- **Exercise aim**
Retype the lines of the material below word for word, starting at the line that contains "Screen dimensions: 1568x699" and ending at the line that contains "Action: [x=218, y=33]".

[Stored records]
:::
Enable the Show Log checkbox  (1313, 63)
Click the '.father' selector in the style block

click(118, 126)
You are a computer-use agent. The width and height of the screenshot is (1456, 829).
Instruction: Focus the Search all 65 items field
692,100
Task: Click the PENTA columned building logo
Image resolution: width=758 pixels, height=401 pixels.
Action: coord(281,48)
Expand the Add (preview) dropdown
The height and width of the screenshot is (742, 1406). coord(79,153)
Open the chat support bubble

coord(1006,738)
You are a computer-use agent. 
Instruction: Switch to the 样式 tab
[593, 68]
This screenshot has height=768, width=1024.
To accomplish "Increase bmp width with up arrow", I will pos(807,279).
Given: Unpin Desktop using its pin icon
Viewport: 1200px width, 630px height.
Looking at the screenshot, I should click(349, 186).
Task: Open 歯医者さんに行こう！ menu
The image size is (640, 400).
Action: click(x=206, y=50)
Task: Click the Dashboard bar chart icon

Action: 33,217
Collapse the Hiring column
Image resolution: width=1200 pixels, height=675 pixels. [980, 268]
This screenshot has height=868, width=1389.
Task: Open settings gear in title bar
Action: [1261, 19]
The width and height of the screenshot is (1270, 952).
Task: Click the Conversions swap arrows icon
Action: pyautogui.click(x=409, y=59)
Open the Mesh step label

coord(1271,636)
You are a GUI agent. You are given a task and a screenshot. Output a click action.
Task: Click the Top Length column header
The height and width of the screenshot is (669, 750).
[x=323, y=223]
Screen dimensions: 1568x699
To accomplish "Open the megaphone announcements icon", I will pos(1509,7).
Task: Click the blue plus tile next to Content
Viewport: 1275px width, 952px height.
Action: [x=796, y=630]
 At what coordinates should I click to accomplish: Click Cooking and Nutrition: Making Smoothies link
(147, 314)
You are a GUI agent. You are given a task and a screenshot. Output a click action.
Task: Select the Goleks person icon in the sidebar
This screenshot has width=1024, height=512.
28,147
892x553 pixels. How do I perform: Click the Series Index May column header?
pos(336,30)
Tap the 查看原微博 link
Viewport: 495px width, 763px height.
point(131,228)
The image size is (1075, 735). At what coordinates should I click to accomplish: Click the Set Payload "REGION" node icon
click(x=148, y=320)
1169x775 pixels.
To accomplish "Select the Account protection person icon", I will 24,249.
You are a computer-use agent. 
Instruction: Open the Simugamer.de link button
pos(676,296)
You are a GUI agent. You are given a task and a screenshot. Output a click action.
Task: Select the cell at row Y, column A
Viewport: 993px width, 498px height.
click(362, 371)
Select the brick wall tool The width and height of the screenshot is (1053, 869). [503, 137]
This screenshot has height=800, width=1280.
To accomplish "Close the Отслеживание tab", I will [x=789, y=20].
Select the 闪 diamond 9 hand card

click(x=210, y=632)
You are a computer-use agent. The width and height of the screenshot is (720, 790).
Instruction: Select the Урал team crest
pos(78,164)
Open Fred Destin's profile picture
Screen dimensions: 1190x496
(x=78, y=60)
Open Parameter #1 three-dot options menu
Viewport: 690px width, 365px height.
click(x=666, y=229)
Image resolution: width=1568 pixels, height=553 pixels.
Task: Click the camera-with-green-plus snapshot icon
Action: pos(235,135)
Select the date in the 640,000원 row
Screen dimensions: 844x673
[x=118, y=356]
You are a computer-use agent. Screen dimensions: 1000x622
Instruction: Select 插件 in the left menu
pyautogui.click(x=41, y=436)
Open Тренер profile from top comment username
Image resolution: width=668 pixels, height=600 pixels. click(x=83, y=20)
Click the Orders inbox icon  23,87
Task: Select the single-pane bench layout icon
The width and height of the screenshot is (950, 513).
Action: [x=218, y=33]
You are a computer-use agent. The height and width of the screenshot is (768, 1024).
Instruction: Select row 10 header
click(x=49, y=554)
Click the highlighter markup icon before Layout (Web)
:::
- **Response**
Screen dimensions: 1568x699
To accomplish "Open the megaphone announcements icon", I will pos(1509,7).
Task: Click the blue plus tile next to Content
Viewport: 1275px width, 952px height.
Action: [x=796, y=630]
 At what coordinates should I click to accomplish: Click Cooking and Nutrition: Making Smoothies link
(147, 314)
You are a GUI agent. You are given a task and a screenshot. Output a click action.
Task: Select the Goleks person icon in the sidebar
This screenshot has width=1024, height=512.
28,147
892x553 pixels. How do I perform: Click the Series Index May column header?
pos(336,30)
Tap the 查看原微博 link
Viewport: 495px width, 763px height.
point(131,228)
The image size is (1075, 735). At what coordinates should I click to accomplish: Click the Set Payload "REGION" node icon
click(x=148, y=320)
1169x775 pixels.
To accomplish "Select the Account protection person icon", I will 24,249.
You are a computer-use agent. 
Instruction: Open the Simugamer.de link button
pos(676,296)
You are a GUI agent. You are given a task and a screenshot. Output a click action.
Task: Select the cell at row Y, column A
Viewport: 993px width, 498px height.
click(362, 371)
Select the brick wall tool The width and height of the screenshot is (1053, 869). [503, 137]
This screenshot has height=800, width=1280.
To accomplish "Close the Отслеживание tab", I will [x=789, y=20].
Select the 闪 diamond 9 hand card

click(x=210, y=632)
You are a computer-use agent. The width and height of the screenshot is (720, 790).
Instruction: Select the Урал team crest
pos(78,164)
Open Fred Destin's profile picture
Screen dimensions: 1190x496
(x=78, y=60)
Open Parameter #1 three-dot options menu
Viewport: 690px width, 365px height.
click(x=666, y=229)
Image resolution: width=1568 pixels, height=553 pixels.
Task: Click the camera-with-green-plus snapshot icon
Action: pos(235,135)
Select the date in the 640,000원 row
Screen dimensions: 844x673
[x=118, y=356]
You are a computer-use agent. Screen dimensions: 1000x622
Instruction: Select 插件 in the left menu
pyautogui.click(x=41, y=436)
Open Тренер profile from top comment username
Image resolution: width=668 pixels, height=600 pixels. click(x=83, y=20)
Click the Orders inbox icon  23,87
Task: Select the single-pane bench layout icon
The width and height of the screenshot is (950, 513).
Action: [x=218, y=33]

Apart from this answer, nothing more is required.